Data entries
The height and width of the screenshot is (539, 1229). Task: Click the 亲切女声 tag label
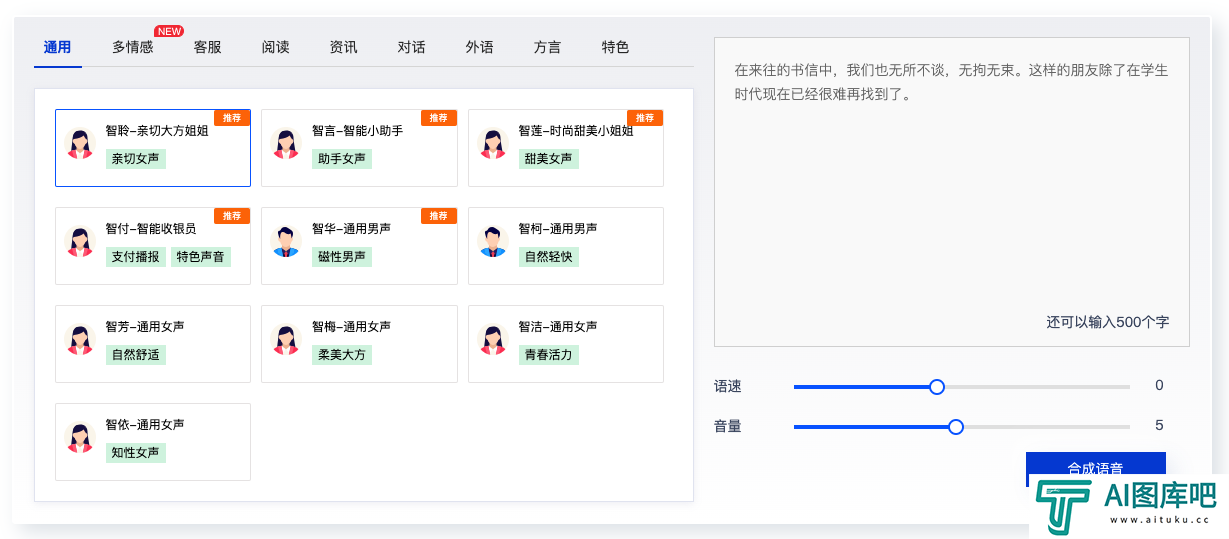click(x=136, y=159)
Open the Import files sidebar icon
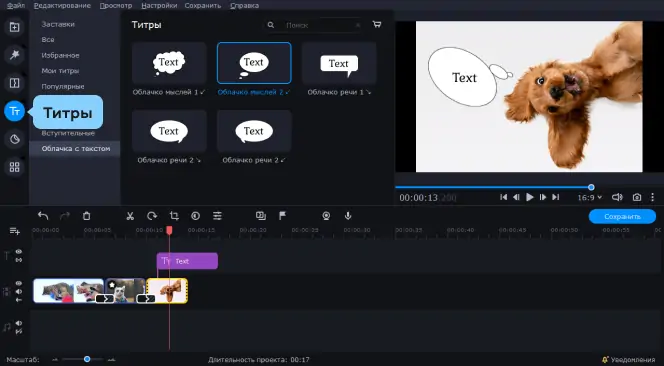Image resolution: width=664 pixels, height=366 pixels. pyautogui.click(x=14, y=27)
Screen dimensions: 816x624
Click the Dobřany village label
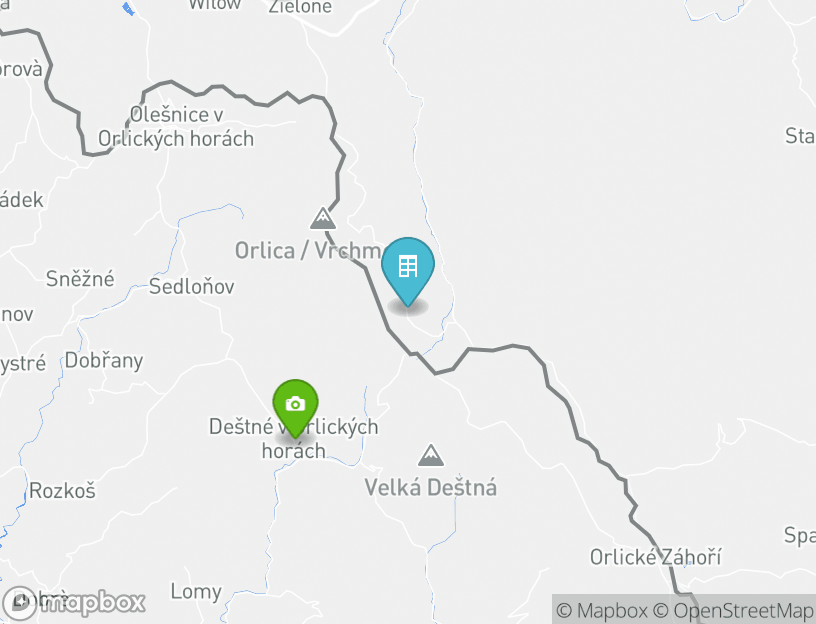click(x=104, y=360)
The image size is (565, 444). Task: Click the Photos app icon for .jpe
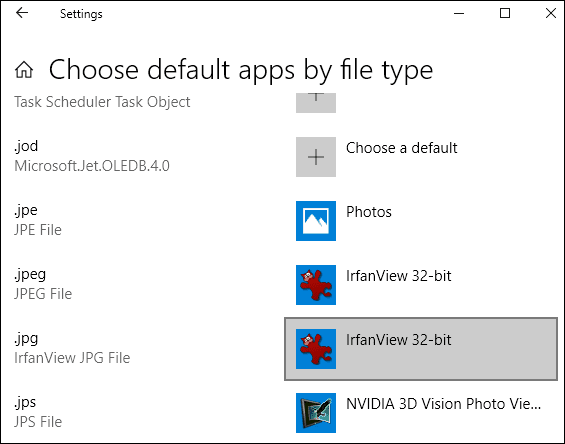(316, 221)
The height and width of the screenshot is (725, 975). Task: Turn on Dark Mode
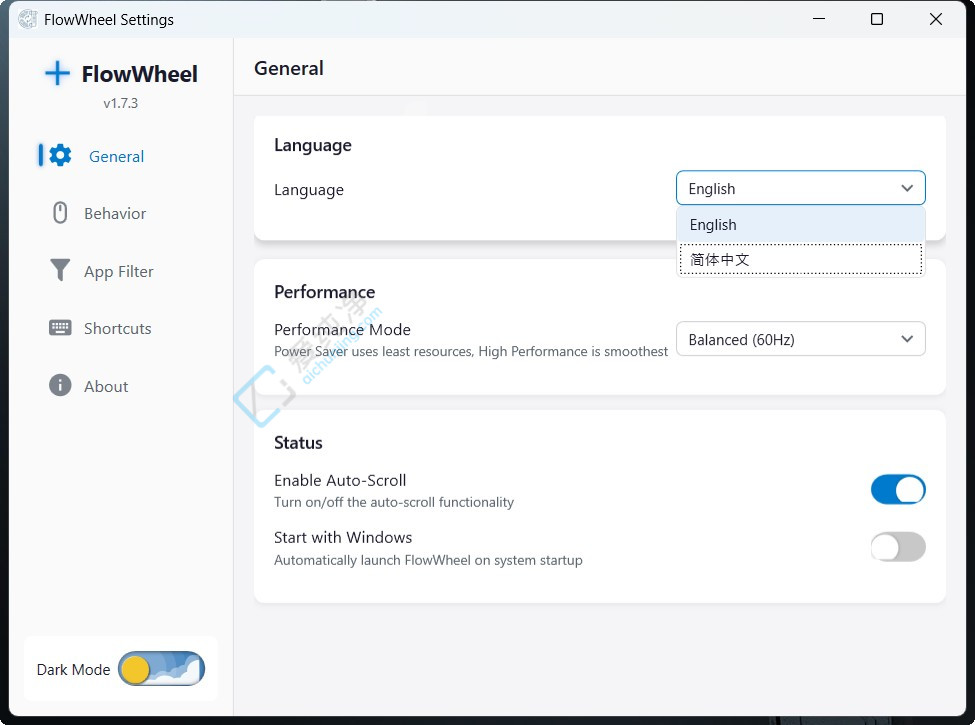click(x=160, y=668)
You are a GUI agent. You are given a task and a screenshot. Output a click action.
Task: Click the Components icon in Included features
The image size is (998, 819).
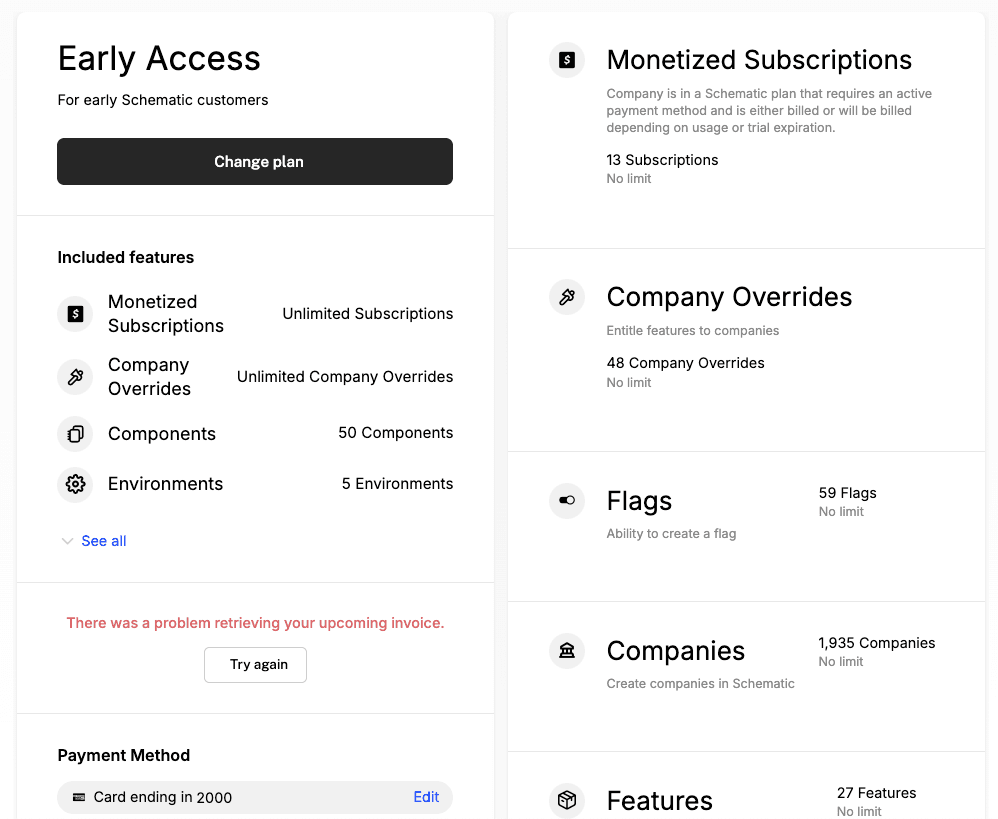pyautogui.click(x=75, y=434)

▸ PROBLEM REQUIREMENTS
Transcribe the records verbatim and omit the images.

▸ PROBLEM SOLUTION
The height and width of the screenshot is (539, 1229). Task: Click the 亲切女声 tag label
click(x=136, y=159)
Open the Import files sidebar icon
Image resolution: width=664 pixels, height=366 pixels. pyautogui.click(x=14, y=27)
Screen dimensions: 816x624
Click the Dobřany village label
click(x=104, y=360)
The image size is (565, 444). Task: Click the Photos app icon for .jpe
(316, 221)
The height and width of the screenshot is (725, 975). Task: Turn on Dark Mode
click(x=160, y=668)
You are a GUI agent. You are given a task and a screenshot. Output a click action.
Task: Click the Components icon in Included features
The image size is (998, 819).
pyautogui.click(x=75, y=434)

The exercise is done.